======== SOURCE INFORMATION

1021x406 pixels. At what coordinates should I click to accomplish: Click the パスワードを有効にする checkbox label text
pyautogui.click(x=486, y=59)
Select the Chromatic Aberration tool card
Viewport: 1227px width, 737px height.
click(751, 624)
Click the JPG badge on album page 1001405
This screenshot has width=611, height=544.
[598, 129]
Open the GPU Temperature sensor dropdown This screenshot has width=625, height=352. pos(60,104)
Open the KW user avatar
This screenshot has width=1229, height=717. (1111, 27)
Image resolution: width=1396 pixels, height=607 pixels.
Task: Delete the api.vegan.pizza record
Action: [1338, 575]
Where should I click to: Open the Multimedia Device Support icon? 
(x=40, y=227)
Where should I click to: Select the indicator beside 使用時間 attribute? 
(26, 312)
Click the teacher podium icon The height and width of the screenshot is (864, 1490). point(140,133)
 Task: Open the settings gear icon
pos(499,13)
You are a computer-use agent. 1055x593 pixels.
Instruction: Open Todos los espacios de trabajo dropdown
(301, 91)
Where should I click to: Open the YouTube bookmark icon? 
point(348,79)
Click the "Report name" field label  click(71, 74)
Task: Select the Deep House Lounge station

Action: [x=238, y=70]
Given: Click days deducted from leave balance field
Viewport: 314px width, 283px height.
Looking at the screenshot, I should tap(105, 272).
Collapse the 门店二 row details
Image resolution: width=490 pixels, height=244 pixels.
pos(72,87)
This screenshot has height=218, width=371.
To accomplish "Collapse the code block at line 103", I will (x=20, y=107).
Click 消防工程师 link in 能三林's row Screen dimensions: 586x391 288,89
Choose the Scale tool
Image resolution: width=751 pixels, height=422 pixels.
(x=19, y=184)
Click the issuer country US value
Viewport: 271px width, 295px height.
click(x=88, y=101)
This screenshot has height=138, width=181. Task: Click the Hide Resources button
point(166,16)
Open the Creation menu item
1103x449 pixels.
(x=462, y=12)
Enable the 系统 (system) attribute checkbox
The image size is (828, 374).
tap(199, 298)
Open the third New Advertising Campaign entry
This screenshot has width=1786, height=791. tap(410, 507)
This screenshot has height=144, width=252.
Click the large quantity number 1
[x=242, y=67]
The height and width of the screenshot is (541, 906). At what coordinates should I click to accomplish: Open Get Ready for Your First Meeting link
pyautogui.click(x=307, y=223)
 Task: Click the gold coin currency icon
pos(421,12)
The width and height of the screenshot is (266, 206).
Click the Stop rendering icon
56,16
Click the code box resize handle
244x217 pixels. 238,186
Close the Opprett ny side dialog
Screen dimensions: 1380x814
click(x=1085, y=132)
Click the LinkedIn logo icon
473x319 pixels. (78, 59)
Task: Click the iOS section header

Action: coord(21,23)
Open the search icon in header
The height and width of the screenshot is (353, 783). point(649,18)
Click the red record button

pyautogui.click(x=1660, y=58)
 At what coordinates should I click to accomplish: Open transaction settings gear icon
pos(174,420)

================

**PROBLEM REQUIREMENTS**
Look for the string "field" in the data above and return every line that has it.

**ANSWER TO THIS EXERCISE**
Click the "Report name" field label  click(71, 74)
Given: Click days deducted from leave balance field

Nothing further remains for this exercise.